どっちにしてもこの辺は、学院の傭兵隊と大差はないのかも。
――レベルはかなり違うけど。
あたしとシーモアが学院にいる理由も、その辺にあったりするし。
シーモアが続ける。
「まぁ、そう思うのは分かるけどね。
けどナティは、腕はいいよ。確かに引っ張り込んだのはあたしだけど、ガルシィんとこはそんだけじゃ、居られないの知ってるだろ」
「そりゃそうだけど……あっ!」
あたしが手にしてる財布見て、ミハーナ、さすがに声あげたの。
「い、いつのまに!」
「んーと、今話してる間?」
隙だらけだったし。
でも彼女は、そういうつもりじゃなかったみたい。
「こんなみごとに掏られたのは、初めてだよ。
アンタただのお嬢さんかと思ったら、見かけによらないじゃん」
「えへへ♪」
ちょっと嬉しかったり。
「それにしてもシーモア、アンタが学院入学したってホントなのかい?
確かにしばらく姿、見なかったけどさ」
「ああ、ホントさ」
ミハーナの言葉にあっさりシーモアが答えて。
「いいね~、なんだかあっちじゃ、きっちりメシまで面倒見てくれるって?」
「うーん、いいっていうのかなぁ?」
訊かれてちょっと、答えに困っちゃった。
確かに学院ってご飯も服もお小遣いもくれるけど、スラムにいたときみたいな『わくわく』はないんだもん。
そんなあたしたちの表情で、ミハーナは察したみたい。
「あれ、そんなもんかい?
ま、どっちでもいいや。

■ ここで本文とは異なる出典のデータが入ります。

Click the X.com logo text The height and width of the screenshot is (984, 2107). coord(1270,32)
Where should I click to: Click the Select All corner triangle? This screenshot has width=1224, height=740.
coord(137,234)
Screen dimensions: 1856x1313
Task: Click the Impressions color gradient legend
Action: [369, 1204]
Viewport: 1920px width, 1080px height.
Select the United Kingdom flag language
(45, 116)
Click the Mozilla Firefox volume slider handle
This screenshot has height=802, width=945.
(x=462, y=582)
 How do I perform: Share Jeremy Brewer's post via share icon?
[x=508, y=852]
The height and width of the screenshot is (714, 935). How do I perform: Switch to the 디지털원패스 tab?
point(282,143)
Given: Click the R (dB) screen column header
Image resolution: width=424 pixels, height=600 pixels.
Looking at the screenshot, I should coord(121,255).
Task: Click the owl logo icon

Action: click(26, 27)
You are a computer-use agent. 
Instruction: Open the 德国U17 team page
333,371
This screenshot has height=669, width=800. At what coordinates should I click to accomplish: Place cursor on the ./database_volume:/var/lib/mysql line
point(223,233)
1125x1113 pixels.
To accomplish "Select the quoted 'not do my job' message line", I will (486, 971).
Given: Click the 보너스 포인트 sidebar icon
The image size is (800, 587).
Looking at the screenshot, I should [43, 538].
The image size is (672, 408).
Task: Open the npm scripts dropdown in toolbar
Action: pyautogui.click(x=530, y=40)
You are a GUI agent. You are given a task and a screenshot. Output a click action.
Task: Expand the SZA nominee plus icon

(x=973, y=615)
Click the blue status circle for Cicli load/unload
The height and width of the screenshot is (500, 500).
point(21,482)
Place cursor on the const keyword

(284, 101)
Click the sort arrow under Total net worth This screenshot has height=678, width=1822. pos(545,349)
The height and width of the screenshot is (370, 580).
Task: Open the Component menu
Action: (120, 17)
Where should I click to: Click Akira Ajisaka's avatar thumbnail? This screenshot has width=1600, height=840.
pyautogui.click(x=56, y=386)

あとでヒマ見て、うちのリーダーにも挨拶してきなよ」
「ああ、そうするよ」
「あ、その時あたしも行っていい?」
シーモアが昔いたってグループ、興味あるもん。
「そしたらあたいから、ティニにそう言っとくよ。んじゃね♪」
言いざまミハーナったら駆け出して。きっとあれ、その辺の繁華街で誰かカモるんだろうな。
「やれやれ、いつもながら忙しいやつだよ。さて、さっさと行こうか?」
「そだね」
まだ確かに朝だけど、アジトつくまでにお昼になったら笑い物。
だからあたしたち、急ぎ足で歩き出したの。